Aim of the task →
The records below need copying. Match each line exactly.
### Dataset excerpts ###
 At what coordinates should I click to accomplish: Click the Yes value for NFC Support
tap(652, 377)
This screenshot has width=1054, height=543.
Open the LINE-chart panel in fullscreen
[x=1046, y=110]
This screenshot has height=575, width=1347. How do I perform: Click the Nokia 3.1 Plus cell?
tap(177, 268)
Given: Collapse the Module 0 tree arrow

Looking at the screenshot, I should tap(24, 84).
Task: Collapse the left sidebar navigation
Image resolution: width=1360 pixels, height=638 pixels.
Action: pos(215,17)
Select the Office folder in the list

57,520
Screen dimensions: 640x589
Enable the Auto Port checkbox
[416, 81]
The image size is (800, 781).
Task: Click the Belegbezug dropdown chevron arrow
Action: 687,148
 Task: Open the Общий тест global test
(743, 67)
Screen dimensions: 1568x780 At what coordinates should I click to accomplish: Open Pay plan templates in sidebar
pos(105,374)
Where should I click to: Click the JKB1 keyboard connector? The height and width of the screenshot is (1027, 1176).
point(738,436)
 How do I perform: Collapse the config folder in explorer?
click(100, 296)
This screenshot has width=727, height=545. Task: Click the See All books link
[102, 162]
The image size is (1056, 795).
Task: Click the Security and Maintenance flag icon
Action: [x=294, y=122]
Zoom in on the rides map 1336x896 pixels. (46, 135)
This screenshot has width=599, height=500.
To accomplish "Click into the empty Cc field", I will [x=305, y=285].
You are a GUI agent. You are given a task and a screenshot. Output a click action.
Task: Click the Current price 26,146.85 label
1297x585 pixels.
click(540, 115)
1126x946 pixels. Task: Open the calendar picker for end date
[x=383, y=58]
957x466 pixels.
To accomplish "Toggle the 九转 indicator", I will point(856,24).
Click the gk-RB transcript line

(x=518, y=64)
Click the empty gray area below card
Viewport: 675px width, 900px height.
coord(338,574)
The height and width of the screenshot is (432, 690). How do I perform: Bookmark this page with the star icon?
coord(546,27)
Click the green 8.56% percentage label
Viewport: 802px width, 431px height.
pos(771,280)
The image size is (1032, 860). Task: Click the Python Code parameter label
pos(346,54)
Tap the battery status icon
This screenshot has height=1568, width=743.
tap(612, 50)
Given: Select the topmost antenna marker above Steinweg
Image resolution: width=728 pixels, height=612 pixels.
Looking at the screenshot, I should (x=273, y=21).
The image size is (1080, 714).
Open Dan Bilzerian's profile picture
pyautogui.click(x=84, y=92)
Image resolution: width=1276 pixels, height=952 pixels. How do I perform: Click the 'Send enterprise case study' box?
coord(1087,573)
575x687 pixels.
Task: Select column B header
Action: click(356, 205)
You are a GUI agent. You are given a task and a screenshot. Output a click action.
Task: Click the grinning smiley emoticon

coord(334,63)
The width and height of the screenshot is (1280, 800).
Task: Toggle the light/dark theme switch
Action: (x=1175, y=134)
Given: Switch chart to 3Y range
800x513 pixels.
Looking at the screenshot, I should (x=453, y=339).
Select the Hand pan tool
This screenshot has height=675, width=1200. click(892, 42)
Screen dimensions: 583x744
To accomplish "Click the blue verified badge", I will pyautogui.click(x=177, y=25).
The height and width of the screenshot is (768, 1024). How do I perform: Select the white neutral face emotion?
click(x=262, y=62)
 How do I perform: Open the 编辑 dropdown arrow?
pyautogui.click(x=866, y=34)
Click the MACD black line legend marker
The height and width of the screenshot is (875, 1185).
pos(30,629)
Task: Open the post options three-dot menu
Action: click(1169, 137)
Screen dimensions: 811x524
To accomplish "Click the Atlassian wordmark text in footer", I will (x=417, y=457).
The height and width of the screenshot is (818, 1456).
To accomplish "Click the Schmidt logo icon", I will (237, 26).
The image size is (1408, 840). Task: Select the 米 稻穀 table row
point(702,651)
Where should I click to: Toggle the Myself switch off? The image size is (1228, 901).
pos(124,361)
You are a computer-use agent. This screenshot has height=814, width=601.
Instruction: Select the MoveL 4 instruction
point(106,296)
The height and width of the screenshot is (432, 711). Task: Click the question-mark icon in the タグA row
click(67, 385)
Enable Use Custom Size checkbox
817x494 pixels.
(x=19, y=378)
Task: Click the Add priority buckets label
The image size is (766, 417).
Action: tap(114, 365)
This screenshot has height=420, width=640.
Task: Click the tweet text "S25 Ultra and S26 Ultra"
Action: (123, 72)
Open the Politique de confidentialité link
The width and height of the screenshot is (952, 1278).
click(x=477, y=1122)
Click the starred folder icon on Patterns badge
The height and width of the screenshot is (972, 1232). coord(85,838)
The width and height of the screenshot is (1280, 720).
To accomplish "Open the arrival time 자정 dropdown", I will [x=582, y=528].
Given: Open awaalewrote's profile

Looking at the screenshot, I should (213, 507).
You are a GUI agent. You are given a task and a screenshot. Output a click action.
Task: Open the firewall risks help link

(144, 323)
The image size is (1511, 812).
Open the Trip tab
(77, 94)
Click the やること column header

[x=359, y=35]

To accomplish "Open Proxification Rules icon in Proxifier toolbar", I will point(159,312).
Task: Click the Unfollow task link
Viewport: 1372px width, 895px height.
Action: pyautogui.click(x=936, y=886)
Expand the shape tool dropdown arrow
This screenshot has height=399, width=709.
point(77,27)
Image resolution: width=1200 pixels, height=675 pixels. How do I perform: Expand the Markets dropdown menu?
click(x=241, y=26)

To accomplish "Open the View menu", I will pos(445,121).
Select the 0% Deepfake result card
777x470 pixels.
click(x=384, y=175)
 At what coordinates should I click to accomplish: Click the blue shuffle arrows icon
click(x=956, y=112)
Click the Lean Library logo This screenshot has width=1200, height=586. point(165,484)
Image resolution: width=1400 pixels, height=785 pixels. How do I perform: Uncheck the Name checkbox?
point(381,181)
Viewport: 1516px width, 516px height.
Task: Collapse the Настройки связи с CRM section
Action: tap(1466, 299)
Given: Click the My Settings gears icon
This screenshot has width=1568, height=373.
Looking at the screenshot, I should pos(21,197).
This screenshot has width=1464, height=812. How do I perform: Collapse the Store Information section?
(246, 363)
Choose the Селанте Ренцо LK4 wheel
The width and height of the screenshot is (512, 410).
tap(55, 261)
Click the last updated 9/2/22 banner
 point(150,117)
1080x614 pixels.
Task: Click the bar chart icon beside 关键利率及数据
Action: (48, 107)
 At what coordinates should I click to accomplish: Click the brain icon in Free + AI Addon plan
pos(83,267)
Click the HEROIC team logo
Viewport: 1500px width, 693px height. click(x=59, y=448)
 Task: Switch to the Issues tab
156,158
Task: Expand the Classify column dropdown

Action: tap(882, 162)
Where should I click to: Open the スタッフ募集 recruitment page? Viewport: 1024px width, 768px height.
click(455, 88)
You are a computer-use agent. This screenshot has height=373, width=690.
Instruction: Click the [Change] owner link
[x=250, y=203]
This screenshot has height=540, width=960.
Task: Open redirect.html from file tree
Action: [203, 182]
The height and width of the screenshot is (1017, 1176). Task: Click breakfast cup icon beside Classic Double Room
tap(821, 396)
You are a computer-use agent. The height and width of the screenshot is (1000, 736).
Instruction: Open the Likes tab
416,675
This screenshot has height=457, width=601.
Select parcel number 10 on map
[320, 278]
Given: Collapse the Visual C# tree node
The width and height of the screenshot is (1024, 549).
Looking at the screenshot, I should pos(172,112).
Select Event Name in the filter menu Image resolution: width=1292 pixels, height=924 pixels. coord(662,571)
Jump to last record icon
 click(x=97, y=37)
###
Written solution →
 At what coordinates should I click to accomplish: Click the Yes value for NFC Support
tap(652, 377)
This screenshot has width=1054, height=543.
Open the LINE-chart panel in fullscreen
[x=1046, y=110]
This screenshot has height=575, width=1347. How do I perform: Click the Nokia 3.1 Plus cell?
tap(177, 268)
Given: Collapse the Module 0 tree arrow

Looking at the screenshot, I should tap(24, 84).
Task: Collapse the left sidebar navigation
Image resolution: width=1360 pixels, height=638 pixels.
Action: pos(215,17)
Select the Office folder in the list

57,520
Screen dimensions: 640x589
Enable the Auto Port checkbox
[416, 81]
The image size is (800, 781).
Task: Click the Belegbezug dropdown chevron arrow
Action: 687,148
 Task: Open the Общий тест global test
(743, 67)
Screen dimensions: 1568x780 At what coordinates should I click to accomplish: Open Pay plan templates in sidebar
pos(105,374)
Where should I click to: Click the JKB1 keyboard connector? The height and width of the screenshot is (1027, 1176).
point(738,436)
 How do I perform: Collapse the config folder in explorer?
click(100, 296)
This screenshot has width=727, height=545. Task: Click the See All books link
[102, 162]
The image size is (1056, 795).
Task: Click the Security and Maintenance flag icon
Action: [x=294, y=122]
Zoom in on the rides map 1336x896 pixels. (46, 135)
This screenshot has width=599, height=500.
To accomplish "Click into the empty Cc field", I will [x=305, y=285].
You are a GUI agent. You are given a task and a screenshot. Output a click action.
Task: Click the Current price 26,146.85 label
1297x585 pixels.
click(540, 115)
1126x946 pixels. Task: Open the calendar picker for end date
[x=383, y=58]
957x466 pixels.
To accomplish "Toggle the 九转 indicator", I will point(856,24).
Click the gk-RB transcript line

(x=518, y=64)
Click the empty gray area below card
Viewport: 675px width, 900px height.
coord(338,574)
The height and width of the screenshot is (432, 690). How do I perform: Bookmark this page with the star icon?
coord(546,27)
Click the green 8.56% percentage label
Viewport: 802px width, 431px height.
pos(771,280)
The image size is (1032, 860). Task: Click the Python Code parameter label
pos(346,54)
Tap the battery status icon
This screenshot has height=1568, width=743.
tap(612, 50)
Given: Select the topmost antenna marker above Steinweg
Image resolution: width=728 pixels, height=612 pixels.
Looking at the screenshot, I should (x=273, y=21).
The image size is (1080, 714).
Open Dan Bilzerian's profile picture
pyautogui.click(x=84, y=92)
Image resolution: width=1276 pixels, height=952 pixels. How do I perform: Click the 'Send enterprise case study' box?
coord(1087,573)
575x687 pixels.
Task: Select column B header
Action: click(356, 205)
You are a GUI agent. You are given a task and a screenshot. Output a click action.
Task: Click the grinning smiley emoticon

coord(334,63)
The width and height of the screenshot is (1280, 800).
Task: Toggle the light/dark theme switch
Action: (x=1175, y=134)
Given: Switch chart to 3Y range
800x513 pixels.
Looking at the screenshot, I should (x=453, y=339).
Select the Hand pan tool
This screenshot has height=675, width=1200. click(892, 42)
Screen dimensions: 583x744
To accomplish "Click the blue verified badge", I will pyautogui.click(x=177, y=25).
The height and width of the screenshot is (768, 1024). How do I perform: Select the white neutral face emotion?
click(x=262, y=62)
 How do I perform: Open the 编辑 dropdown arrow?
pyautogui.click(x=866, y=34)
Click the MACD black line legend marker
The height and width of the screenshot is (875, 1185).
pos(30,629)
Task: Open the post options three-dot menu
Action: click(1169, 137)
Screen dimensions: 811x524
To accomplish "Click the Atlassian wordmark text in footer", I will (x=417, y=457).
The height and width of the screenshot is (818, 1456).
To accomplish "Click the Schmidt logo icon", I will (237, 26).
The image size is (1408, 840). Task: Select the 米 稻穀 table row
point(702,651)
Where should I click to: Toggle the Myself switch off? The image size is (1228, 901).
pos(124,361)
You are a computer-use agent. This screenshot has height=814, width=601.
Instruction: Select the MoveL 4 instruction
point(106,296)
The height and width of the screenshot is (432, 711). Task: Click the question-mark icon in the タグA row
click(67, 385)
Enable Use Custom Size checkbox
817x494 pixels.
(x=19, y=378)
Task: Click the Add priority buckets label
The image size is (766, 417).
Action: tap(114, 365)
This screenshot has height=420, width=640.
Task: Click the tweet text "S25 Ultra and S26 Ultra"
Action: (123, 72)
Open the Politique de confidentialité link
The width and height of the screenshot is (952, 1278).
click(x=477, y=1122)
Click the starred folder icon on Patterns badge
The height and width of the screenshot is (972, 1232). coord(85,838)
The width and height of the screenshot is (1280, 720).
To accomplish "Open the arrival time 자정 dropdown", I will [x=582, y=528].
Given: Open awaalewrote's profile

Looking at the screenshot, I should (213, 507).
You are a GUI agent. You are given a task and a screenshot. Output a click action.
Task: Open the firewall risks help link

(144, 323)
The image size is (1511, 812).
Open the Trip tab
(77, 94)
Click the やること column header

[x=359, y=35]

To accomplish "Open Proxification Rules icon in Proxifier toolbar", I will point(159,312).
Task: Click the Unfollow task link
Viewport: 1372px width, 895px height.
Action: pyautogui.click(x=936, y=886)
Expand the shape tool dropdown arrow
This screenshot has height=399, width=709.
point(77,27)
Image resolution: width=1200 pixels, height=675 pixels. How do I perform: Expand the Markets dropdown menu?
click(x=241, y=26)

To accomplish "Open the View menu", I will pos(445,121).
Select the 0% Deepfake result card
777x470 pixels.
click(x=384, y=175)
 At what coordinates should I click to accomplish: Click the blue shuffle arrows icon
click(x=956, y=112)
Click the Lean Library logo This screenshot has width=1200, height=586. point(165,484)
Image resolution: width=1400 pixels, height=785 pixels. How do I perform: Uncheck the Name checkbox?
point(381,181)
Viewport: 1516px width, 516px height.
Task: Collapse the Настройки связи с CRM section
Action: tap(1466, 299)
Given: Click the My Settings gears icon
This screenshot has width=1568, height=373.
Looking at the screenshot, I should pos(21,197).
This screenshot has width=1464, height=812. How do I perform: Collapse the Store Information section?
(246, 363)
Choose the Селанте Ренцо LK4 wheel
The width and height of the screenshot is (512, 410).
tap(55, 261)
Click the last updated 9/2/22 banner
 point(150,117)
1080x614 pixels.
Task: Click the bar chart icon beside 关键利率及数据
Action: (48, 107)
 At what coordinates should I click to accomplish: Click the brain icon in Free + AI Addon plan
pos(83,267)
Click the HEROIC team logo
Viewport: 1500px width, 693px height. click(x=59, y=448)
 Task: Switch to the Issues tab
156,158
Task: Expand the Classify column dropdown

Action: tap(882, 162)
Where should I click to: Open the スタッフ募集 recruitment page? Viewport: 1024px width, 768px height.
click(455, 88)
You are a computer-use agent. This screenshot has height=373, width=690.
Instruction: Click the [Change] owner link
[x=250, y=203]
This screenshot has height=540, width=960.
Task: Open redirect.html from file tree
Action: [203, 182]
The height and width of the screenshot is (1017, 1176). Task: Click breakfast cup icon beside Classic Double Room
tap(821, 396)
You are a computer-use agent. The height and width of the screenshot is (1000, 736).
Instruction: Open the Likes tab
416,675
This screenshot has height=457, width=601.
Select parcel number 10 on map
[320, 278]
Given: Collapse the Visual C# tree node
The width and height of the screenshot is (1024, 549).
Looking at the screenshot, I should pos(172,112).
Select Event Name in the filter menu Image resolution: width=1292 pixels, height=924 pixels. coord(662,571)
Jump to last record icon
 click(x=97, y=37)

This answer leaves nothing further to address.